The gap is the escalated fear in foreign communities as a result of the stricter immigration policies of the Trump Administration. These policies range from the travel ban to the renewed ICE’s (Immigration and Customs Enforcement) guidance to enforce laws more aggressively, including to find, arrest and deport anyone without a legal residence status or visa.

This is one example of how cities and states are taking action to overcome some of Trump’s most controversial policies. Another example is the coalition was formed after the president’s decision to withdraw from the Paris Agreement. More than 200 local American public administration offices, along with thousands of businesses, decided to sustain their goals to reduce emissions despite the president’s call. They are going to represent the United States unofficially in the next United Nation’s climate conference with an independent envoy.

“It is a totally different way for other countries to think about the U.S.,” says Paul Bodnar, the director of the Rocky Mountain Institute, and one of the former Obama Administration members responsible for the Paris Agreement negotiations. “We have to re-educate the rest of the world about how our economy functions.”

The offensive spreads to a broader range of issues. At least 15 states sued the federal government’s decision to end DACA (Deferred Action for Childhood Arrivals). The city of Chicago sought a legal path to prevent the federal administration from enforcing policies that would withhold funding from sanctuary cities that do not comply with the new immigration policies.

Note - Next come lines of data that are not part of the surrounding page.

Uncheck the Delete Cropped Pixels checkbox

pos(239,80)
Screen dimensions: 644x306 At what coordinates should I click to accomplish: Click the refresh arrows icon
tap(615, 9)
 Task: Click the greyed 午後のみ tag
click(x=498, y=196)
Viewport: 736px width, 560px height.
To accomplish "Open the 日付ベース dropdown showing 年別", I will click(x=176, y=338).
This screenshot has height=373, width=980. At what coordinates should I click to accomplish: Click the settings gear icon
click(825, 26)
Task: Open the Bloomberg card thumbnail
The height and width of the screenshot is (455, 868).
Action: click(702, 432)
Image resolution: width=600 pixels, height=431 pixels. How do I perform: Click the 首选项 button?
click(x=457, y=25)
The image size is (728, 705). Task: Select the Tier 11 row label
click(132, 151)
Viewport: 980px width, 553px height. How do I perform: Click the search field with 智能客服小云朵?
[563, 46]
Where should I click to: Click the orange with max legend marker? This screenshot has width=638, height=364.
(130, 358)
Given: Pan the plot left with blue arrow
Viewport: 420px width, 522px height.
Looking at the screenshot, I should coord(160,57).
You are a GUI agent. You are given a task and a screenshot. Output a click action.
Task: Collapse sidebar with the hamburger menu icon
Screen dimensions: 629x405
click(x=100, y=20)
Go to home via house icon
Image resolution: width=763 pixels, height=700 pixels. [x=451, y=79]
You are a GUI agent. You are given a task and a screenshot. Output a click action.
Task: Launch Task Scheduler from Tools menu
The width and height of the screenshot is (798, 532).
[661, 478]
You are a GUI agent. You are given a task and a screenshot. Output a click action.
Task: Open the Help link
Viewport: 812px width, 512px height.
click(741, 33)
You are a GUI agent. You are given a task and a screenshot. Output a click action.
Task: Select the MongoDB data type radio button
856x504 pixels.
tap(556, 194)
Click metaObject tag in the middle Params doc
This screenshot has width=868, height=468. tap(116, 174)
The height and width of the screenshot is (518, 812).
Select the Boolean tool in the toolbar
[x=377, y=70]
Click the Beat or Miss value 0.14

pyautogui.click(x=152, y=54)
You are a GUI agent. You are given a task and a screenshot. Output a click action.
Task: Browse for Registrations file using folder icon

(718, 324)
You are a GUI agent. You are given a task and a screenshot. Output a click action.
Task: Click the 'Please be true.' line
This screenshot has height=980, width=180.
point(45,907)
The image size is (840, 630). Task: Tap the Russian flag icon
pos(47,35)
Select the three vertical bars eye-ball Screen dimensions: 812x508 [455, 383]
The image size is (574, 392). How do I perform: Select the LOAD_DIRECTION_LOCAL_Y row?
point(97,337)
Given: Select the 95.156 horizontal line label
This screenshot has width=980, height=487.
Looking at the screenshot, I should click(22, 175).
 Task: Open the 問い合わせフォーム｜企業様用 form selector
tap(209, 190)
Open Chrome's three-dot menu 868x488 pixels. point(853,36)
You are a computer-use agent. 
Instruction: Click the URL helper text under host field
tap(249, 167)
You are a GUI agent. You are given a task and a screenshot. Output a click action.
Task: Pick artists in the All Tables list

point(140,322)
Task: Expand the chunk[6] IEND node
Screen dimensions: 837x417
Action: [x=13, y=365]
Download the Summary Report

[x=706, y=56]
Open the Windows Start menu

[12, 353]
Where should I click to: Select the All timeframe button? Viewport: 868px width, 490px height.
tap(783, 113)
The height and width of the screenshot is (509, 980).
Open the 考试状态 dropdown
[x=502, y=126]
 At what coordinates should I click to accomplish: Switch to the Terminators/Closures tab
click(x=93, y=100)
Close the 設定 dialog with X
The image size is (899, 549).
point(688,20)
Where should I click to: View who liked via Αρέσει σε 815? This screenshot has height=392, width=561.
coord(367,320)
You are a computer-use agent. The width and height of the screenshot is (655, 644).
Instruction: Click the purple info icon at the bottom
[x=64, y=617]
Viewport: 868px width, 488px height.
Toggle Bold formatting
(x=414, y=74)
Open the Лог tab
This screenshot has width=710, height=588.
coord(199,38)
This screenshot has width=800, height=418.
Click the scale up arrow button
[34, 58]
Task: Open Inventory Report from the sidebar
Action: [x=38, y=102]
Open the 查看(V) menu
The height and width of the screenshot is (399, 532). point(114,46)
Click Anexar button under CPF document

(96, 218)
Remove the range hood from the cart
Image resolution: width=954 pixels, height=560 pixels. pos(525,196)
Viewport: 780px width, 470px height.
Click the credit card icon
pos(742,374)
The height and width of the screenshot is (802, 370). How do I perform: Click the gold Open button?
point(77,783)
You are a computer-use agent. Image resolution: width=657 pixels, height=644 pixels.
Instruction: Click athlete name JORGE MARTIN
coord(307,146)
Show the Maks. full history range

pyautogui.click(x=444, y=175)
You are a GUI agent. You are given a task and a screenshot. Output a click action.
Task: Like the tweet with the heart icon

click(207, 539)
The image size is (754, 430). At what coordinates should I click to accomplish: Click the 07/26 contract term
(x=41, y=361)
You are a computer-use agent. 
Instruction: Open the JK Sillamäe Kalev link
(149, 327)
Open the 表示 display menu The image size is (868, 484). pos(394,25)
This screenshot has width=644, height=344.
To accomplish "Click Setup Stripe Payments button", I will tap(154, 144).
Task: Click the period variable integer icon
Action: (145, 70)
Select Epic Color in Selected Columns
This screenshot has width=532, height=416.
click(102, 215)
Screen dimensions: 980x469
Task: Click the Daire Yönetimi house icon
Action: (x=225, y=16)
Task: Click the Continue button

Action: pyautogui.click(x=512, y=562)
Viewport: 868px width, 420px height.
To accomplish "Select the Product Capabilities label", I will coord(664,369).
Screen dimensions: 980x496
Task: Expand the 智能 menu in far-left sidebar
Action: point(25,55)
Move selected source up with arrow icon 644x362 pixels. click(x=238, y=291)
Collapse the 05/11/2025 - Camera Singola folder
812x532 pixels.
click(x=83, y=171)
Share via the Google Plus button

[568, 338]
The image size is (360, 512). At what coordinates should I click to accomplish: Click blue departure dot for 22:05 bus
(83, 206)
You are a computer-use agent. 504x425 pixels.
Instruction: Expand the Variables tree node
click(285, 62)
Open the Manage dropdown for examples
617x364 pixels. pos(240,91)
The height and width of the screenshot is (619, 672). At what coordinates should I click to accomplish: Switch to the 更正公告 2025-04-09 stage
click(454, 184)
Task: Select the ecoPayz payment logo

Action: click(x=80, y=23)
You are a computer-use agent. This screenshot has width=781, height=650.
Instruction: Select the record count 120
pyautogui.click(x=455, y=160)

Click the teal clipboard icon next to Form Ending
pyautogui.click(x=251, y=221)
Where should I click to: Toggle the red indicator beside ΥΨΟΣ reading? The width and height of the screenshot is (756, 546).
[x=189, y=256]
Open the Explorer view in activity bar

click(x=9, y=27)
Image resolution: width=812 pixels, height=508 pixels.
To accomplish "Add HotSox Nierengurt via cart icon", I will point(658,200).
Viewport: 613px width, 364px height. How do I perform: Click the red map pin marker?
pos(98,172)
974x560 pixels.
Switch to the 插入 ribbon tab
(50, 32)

Actions include a lawsuit from the state of California against Trump’s plan to build the border wall between the United States and Mexico, and threats from the state of New York to sue the administration if it ends Obamacare.

The city of Denver has joined at least three of the lawsuits, most of them related to endangered federal grants due to local immigration policies and approaches. The Denver mayor has sent a letter to local ICE’s authorities to request them to stay out of local courts, to stop using the hearings to go after undocumented immigrants under the pretense of solving other alleged crimes.

The major also asked them to change their uniforms in order to distinguish the ICE authorities from local police officers.

Both requests were rejected. The local sentencing code was reviewed. Authorities discovered the previous made no distinctions between minor crimes and the more serious one on the municipal level. Thus, under federal immigrations laws, a legal foreigner could become deportable after being convicted of small offenses, such as having alcohol on a public street or not complying with curfews in the city parks.

“Our challenge in the light of the new federal immigration enforcement policies was to reassure people that we can protect their rights and their safety in the other judicial process that they are involved and hopefully restore some faith,” says the Attorney General of Denver, Kristin Bronson.

The relationship between Denver’s officials and immigrant communities has become strained since the announcement of the federal executive orders that created harsher penalties for immigrants. According to the attorney general, at least nine domestic violence victims contacted the local authorities to communicate they were unwilling to continue with their cases because they feared that identifying themselves as part of the process could lead to their deportation.

“It was not common for that to happen,” says Bronson. “We attribute the backing out now directly to the rhetoric that is coming on the national level and the change in the police that puts everyone in the immigrant community in risk now.”